Opinion Number. 895



Key Legislation

CONSTITUTION, ss. 92. 112: MEAT INDUSTRY ACT 1915 (N.S.W.), ss.6, 7, 19: COMMERCE REGULATIONS 1913

The Comptroller-General of Customs

J.C Hutton Proprietary Limited have pointed out that its hams and bacon, upon importation into Sydney from other States, are required, by the Metropolitan Meat Board, to be inspected, and that the Board makes a charge for the inspection. The inspection is alleged to be performed in a very perfunctory manner and to consist merely of stamping the outside wrapper of the goods.

It is stated that the goods in question are subject to three inspections, namely: upon export from the State of production, upon importation into Sydney, and upon re-export from Sydney. The last-mentioned inspection is carried out by the Commonwealth under the Commerce Regulations.

The matter has been submitted to me for advice 'as to the legality of the charge made by the State authorities, New South Wales, on meat forwarded from Queensland, after having been approved for export by Commonwealth meat inspectors'.

It is assumed that the inspection carried out by the Metropolitan Board is performed under the authority of the Meat Industry Act 1915 (N.S.W.), section 19, paragraph (2) of which makes it an offence for any person to bring or send or cause or allow to be brought or sent into the metropolitan abattoir area, any carcase or meat derived from any animal slaughtered without that area, except with the consent of and under the conditions prescribed by the Board. The Board is the Metropolitan Meat Industry board constituted under the Act and the metropolitan abattoir area consists of the County of Cumberland, New South Wales, wherein the port of Sydney is situate.

Section 112 of the Constitution is as follows:

After uniform duties of customs have been imposed, a State may levy on imports or exports, or on goods passing into or out of the State, such charges as may be necessary for executing the inspection laws of the State; but the net produce of all charges so levied shall be for the use of the Commonwealth; and any such inspection laws may be annulled by the Parliament of the Commonwealth.
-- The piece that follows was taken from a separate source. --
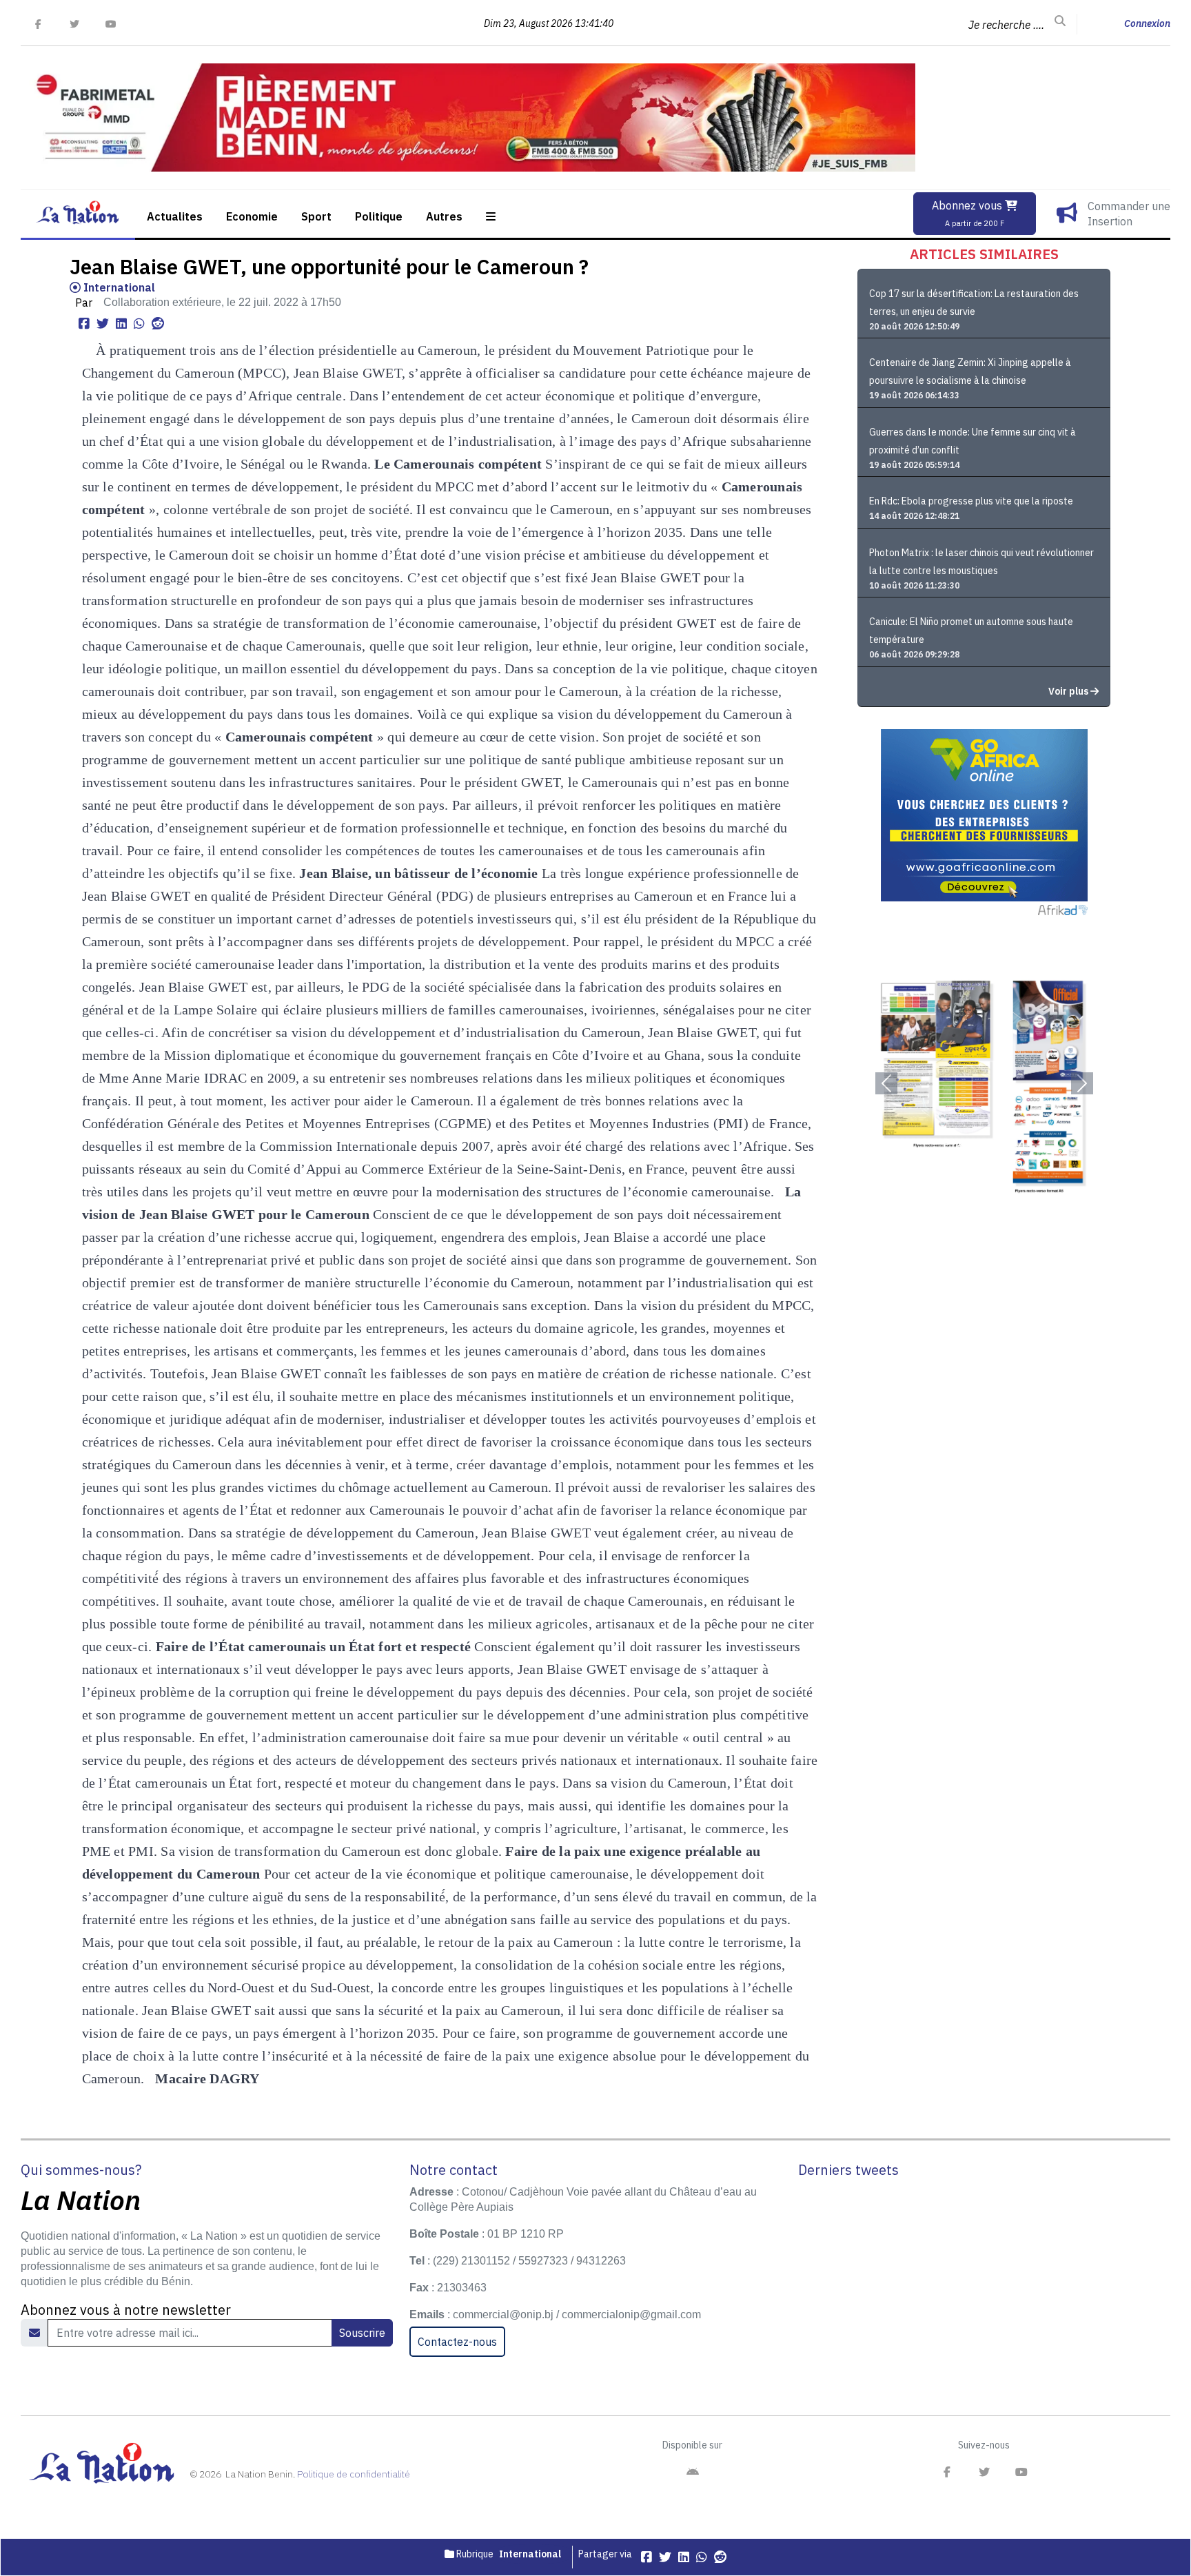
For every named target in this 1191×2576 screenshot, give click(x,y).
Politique (379, 216)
I am of opinion that the fact that the goods are subject to inspection on export from other States and upon re-export from Sydney, does not affect the right of the State of New South Wales to inspect the goods upon importation into that State. It will be seen that the net produce of the inspection charges levied is declared by section 112 to be for the use of the Commonwealth, and that any inspection law within the purview of the section may be annulled by the Parliament of the Commonwealth. By 'net produce' is meant the balance after deducting the cost of inspection and collection. The State of New South Wales might be called upon to pay the Commonwealth the net produce of the inspection, but the validity of the inspection itself can only be attacked upon the ground that it is an unnecessary or unreasonable burden upon interstate commerce (Constitution, section 92), the question of necessity and reasonableness, under all the circumstances, being for the court (Railroad Co. v. Husen 95 U.S. 465 at p. 472; Asbell v. Kansas 209 U.S. 251 at p. 256).